Text: Felix Mossmeier, 28. Januar 2021

Dass Musikvideos bei Mine nicht nur Mittel zum Zweck, sondern vielmehr besonderer Weg des künstlerischen Ausdrucks sind, sollte allen spätestens seit dem Video zu „90 Grad“ bewusst sein. Eigentlich schon früher. Mine ist Perfektionistin. Und an Kreativität mangelt es in Sachen Bewegtbild nicht. Zur neuen Single „Unfall“ hebt Mine das Game aber nochmal auf ein neues Level.

Vollkommene Unvollkommenheit. Unzählige Referenzen. Die großen Themen, (schwachsinnigen) Trends und voranschreitende Emanzipation. Um nur ein paar zu nennen. Alles in einem Editor-Look zwischen Adobe-Anwendungen und dem Windows Movie Maker. Wäre das Video im Dezember erschienen, es hätte ohne Probleme jeden Jahresrückblick ersetzen können. Und doch ist es so viel umfangreicher. Eigentlich frech, es auf das vergangene Jahr zu begrenzen.

2020 war natürlich wie gemacht dafür, ein wenig mehr nachzudenken, weil man viel Zeit mit sich selbst verbringen musste. ‘Unfall‘ fasst sehr gut zusammen, wie ich mich gefühlt habe, als ich das Album aufnahm. Es ist die richtige Zeit, um Revue passieren zu lassen, was im letzten Jahr los war und wie privilegiert wir trotz allem leben können, während anderswo – zum Beispiel an den EU-Grenzen – die Situation verheerend ist.
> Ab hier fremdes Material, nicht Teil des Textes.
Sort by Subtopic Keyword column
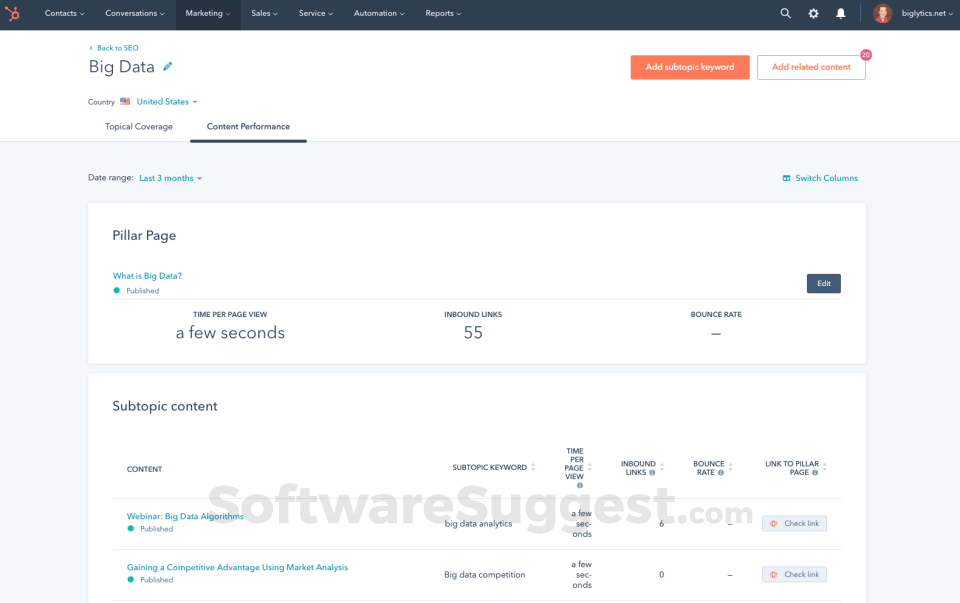Image resolution: width=960 pixels, height=603 pixels. tap(533, 468)
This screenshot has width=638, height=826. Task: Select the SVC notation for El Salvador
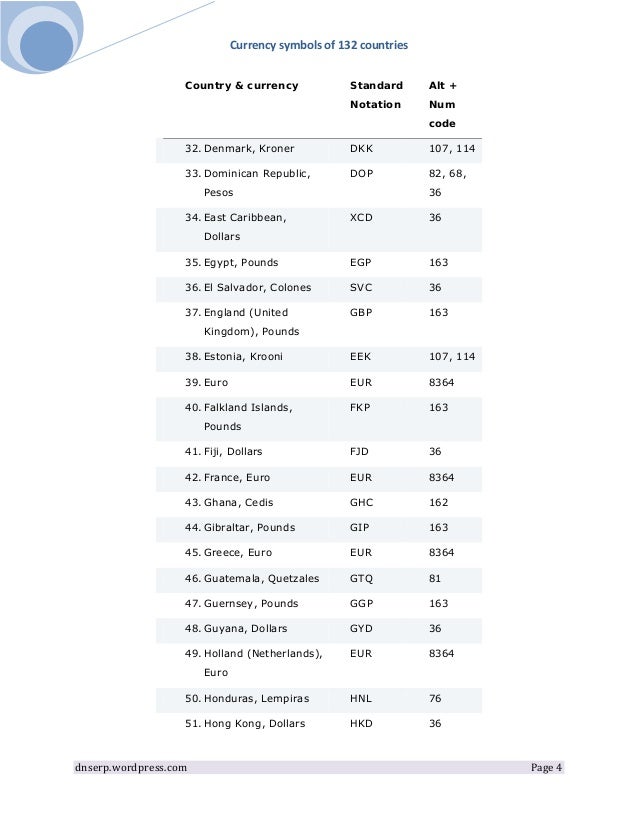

Bereits im Dezember hatte Mine im Zuge der Aktion „singMINEsong“ sowohl Lyrics als auch Noten zur Single, inklusive der Aufforderung selbst eine Version aufzunehmen, veröffentlicht. Eingereicht wurden über 60 Versionen. Jetzt also Mines eigene Version, die schonmal einen guten Vorgeschmack auf das am 30. April erscheinende Album „Hinüber“ gibt.